Two dear friends (family for sure) enjoyed my last paper, but want me to write my thoughts down as they relate to my “philosophy towards life and living.” On their behalf, I’ll try.
It was 1951 when Lenette approached my table (work job fair at UCLA ). She asked questions and I asked questions and in the process I fell in love with her. Within minutes I knew this is the girl I wanted to marry. She left the interview with a promise to return after canceling her job with the YMCA as a swimming instructor. During this time she met two of her girlfriends and told them about me and the jobs I was looking to fill. She also mentioned that “his philosophy is awesome and, by the way, he’s the guy I’m going to marry.” It’s the truth!
I have never thought philosophically about my approach to working with children, I just did the best I could at all times and in all situations and wanted and demanded this of those that I worked with. I would hold numerous training sessions discussing what apparently had to be my philosophy, but always emphasizing the pragmatic essentials. For sure I was not theoretical in any sense that I was aware of, but “hands on” practical. I was a carpenter not a professor.
When an undergraduate and graduate student in my psych classes I remember having issues with my professors over what was being taught and what I knewworked. Experience, working with coworkers, parents and children, always had greater influence on me than what was being taught in the class room. As a practitioner in the field I know we (my staff and I) did an excellent job. Kids and parents were the recipients and the messengers. Also, and without question, staff and children ages 4 to 16 played the biggest hand in what I became and the philosophy’s evolution. Influence was never one way.
The “children phase” finished I was thought by professionals and entrepreneurs around the country to be able to solve their problems with staff communication and behavior.

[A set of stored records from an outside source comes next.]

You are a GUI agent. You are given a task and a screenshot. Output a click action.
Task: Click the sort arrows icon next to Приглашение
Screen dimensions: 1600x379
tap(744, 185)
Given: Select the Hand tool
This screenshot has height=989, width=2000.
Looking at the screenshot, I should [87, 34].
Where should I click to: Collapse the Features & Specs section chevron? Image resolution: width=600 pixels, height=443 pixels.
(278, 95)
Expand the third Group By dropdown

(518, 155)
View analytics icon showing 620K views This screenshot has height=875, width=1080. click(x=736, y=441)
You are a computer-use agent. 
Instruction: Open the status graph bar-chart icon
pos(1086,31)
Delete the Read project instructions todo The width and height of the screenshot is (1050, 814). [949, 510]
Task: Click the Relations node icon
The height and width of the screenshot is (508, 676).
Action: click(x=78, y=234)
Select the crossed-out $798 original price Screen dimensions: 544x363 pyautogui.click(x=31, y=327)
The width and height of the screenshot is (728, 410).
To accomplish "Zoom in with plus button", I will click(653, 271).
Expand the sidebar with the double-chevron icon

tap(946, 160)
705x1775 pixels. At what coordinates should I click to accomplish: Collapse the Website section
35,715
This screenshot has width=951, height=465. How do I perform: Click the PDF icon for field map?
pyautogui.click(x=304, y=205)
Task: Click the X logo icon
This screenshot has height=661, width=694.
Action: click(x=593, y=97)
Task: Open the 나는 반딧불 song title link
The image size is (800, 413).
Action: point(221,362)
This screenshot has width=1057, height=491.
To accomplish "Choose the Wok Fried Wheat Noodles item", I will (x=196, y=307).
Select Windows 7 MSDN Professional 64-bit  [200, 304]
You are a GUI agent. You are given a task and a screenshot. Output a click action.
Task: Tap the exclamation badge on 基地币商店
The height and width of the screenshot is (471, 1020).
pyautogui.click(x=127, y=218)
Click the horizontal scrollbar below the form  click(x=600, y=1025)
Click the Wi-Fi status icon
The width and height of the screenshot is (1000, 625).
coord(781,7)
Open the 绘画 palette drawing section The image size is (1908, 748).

In the process of working to “better” staff relationships and productivity I discovered that the real problem is the leader. This led to my heavy duty studying anything and everything relative to Leadership, power and influence. It was here (the 70’s) that I discovered that I did have a philosophy.
In general, my philosophy when in relationship: Respect the other, bein the present, listen, work hard to understand, seek clarification if necessary and confirm what you think you hear being said. Agree or disagree, honesty is essential. Have the courage to be candid in response. And finally, be what you say and teach.
While I was writing my book I called an old friend still living in Chicago (most are gone) and ask him to tell me what kind of kid I was 85 years ago. I question his response, but he told me I was the best listener in the gang and was trusted. The seed had to come from my parents and apparently my philosophy began to grow very early on. Sy
Who you see is me———-Not an act to fool anyone———–Good or bad just me.
We need role models————–We do not simply become————Experience counts.